In-N-Out is known for its simple, straightforward menu that offers burgers, fries and not much else.
But consumer and environmental activists say one ingredient on the menu isn’t simple enough.
On Thursday, representatives from dozens of public health and consumer advocady groups sent a letter to the Irvine, Calif.-based burger chain to stop serving meat from animals raised with antibiotics “vital to human health,” reports Reuters.
In response to a similar plea sent to the chain in 2016, In-N-Out said that it was “committed to beef that is not raised with antibiotics important to human medicine." While the chain said they would start seeking out new suppliers at the time, they did not announce a specific date for transitioning away from traditionally raised beef.
The latest letter is demanding that the chain set a timeline for achieving said menu goals and denounces its continued use of serving meat raised with antibiotics and growth hormones.
“It’s time for In-N-Out Burger to stop dragging its feet and make good on its promise to require its meat suppliers to improve practices and end the misuse of antibiotics,” Kari Hamerschlag, deputy director of food and technology at Friends of the Earth, says in the statement.

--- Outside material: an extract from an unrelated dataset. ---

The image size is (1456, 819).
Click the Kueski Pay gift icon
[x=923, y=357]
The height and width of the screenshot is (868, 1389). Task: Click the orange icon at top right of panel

“In-N-Out can immediately make good on its promise by serving a more sustainable grass-fed or organic burger option that is produced without routine antibiotics.”
Today, farmers use antibiotics to keep animals kept in close quarters from getting sick and treat those that are ill. But about 70 percent of those drugs used to treat animals are also used to fight illnesses in sick humans and many medical advocates say their routine use “may diminish their effectiveness in fighting disease in humans by contributing to the rise of dangerous, antibiotic-resistant bacteria,” according to Reuters.
Big food companies like Chipotle, Subway and even McDonald’s have made promises to adjust their supply chains to gradually transition away from meat and dairy from animals raised with antibiotics.
The use of such antibitoics is not legal but California is set to implement a new law Jan. 1 that will prohibit farmers from routinely using antibiotics "important to human medicine" for disease prevention purposes.
This isn't the first time In-N-Out hasbeen called upon by activisits to update its menu. A 2016 petition called on the chain to start offering meatless options for vegans and vegetarians. Meat-lovers blasted the petition arguing that those who don't want to eat beef could simply eat at a different restaurant.